(Exercise materials begins)

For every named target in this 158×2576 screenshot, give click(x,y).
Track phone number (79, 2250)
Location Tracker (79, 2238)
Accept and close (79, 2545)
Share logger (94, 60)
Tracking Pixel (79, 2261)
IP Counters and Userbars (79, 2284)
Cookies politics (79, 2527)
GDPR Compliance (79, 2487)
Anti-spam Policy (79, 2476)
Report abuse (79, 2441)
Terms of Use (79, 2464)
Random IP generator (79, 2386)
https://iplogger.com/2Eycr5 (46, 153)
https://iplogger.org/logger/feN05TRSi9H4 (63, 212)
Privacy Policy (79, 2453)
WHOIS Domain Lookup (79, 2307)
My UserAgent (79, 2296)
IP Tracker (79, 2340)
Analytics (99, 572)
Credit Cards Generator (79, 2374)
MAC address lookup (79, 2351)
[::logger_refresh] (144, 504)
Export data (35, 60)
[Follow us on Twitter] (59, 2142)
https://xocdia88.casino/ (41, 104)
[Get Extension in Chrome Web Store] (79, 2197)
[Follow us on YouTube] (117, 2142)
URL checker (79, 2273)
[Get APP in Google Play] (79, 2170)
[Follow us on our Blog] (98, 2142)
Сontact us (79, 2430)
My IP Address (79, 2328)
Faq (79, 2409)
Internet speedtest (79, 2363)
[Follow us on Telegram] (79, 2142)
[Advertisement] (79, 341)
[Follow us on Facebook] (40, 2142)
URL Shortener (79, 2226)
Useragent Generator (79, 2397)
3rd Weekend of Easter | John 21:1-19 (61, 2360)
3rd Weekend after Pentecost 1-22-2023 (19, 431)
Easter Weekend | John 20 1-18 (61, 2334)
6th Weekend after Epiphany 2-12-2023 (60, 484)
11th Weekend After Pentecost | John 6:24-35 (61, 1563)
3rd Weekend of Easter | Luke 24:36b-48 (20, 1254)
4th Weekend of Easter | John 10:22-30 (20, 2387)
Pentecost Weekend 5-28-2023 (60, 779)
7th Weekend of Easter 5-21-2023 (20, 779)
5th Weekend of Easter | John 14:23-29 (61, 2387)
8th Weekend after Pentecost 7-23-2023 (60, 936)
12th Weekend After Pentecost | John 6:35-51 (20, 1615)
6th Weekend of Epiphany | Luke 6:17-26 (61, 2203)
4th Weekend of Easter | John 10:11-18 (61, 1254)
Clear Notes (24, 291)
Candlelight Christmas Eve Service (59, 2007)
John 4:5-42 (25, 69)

(Exercise materials ends)

Could you set down, exactly as written, the lines above between the one holding "Terms of Use (79, 2464)" and the one holding "11th Weekend After", inclusive, and nothing more?

Terms of Use (79, 2464)
Random IP generator (79, 2386)
https://iplogger.com/2Eycr5 (46, 153)
https://iplogger.org/logger/feN05TRSi9H4 (63, 212)
Privacy Policy (79, 2453)
WHOIS Domain Lookup (79, 2307)
My UserAgent (79, 2296)
IP Tracker (79, 2340)
Analytics (99, 572)
Credit Cards Generator (79, 2374)
MAC address lookup (79, 2351)
[::logger_refresh] (144, 504)
Export data (35, 60)
[Follow us on Twitter] (59, 2142)
https://xocdia88.casino/ (41, 104)
[Get Extension in Chrome Web Store] (79, 2197)
[Follow us on YouTube] (117, 2142)
URL checker (79, 2273)
[Get APP in Google Play] (79, 2170)
[Follow us on our Blog] (98, 2142)
Сontact us (79, 2430)
My IP Address (79, 2328)
Faq (79, 2409)
Internet speedtest (79, 2363)
[Follow us on Telegram] (79, 2142)
[Advertisement] (79, 341)
[Follow us on Facebook] (40, 2142)
URL Shortener (79, 2226)
Useragent Generator (79, 2397)
3rd Weekend of Easter | John 21:1-19 (61, 2360)
3rd Weekend after Pentecost 1-22-2023 (19, 431)
Easter Weekend | John 20 1-18 (61, 2334)
6th Weekend after Epiphany 2-12-2023 (60, 484)
11th Weekend After Pentecost | John 6:24-35 (61, 1563)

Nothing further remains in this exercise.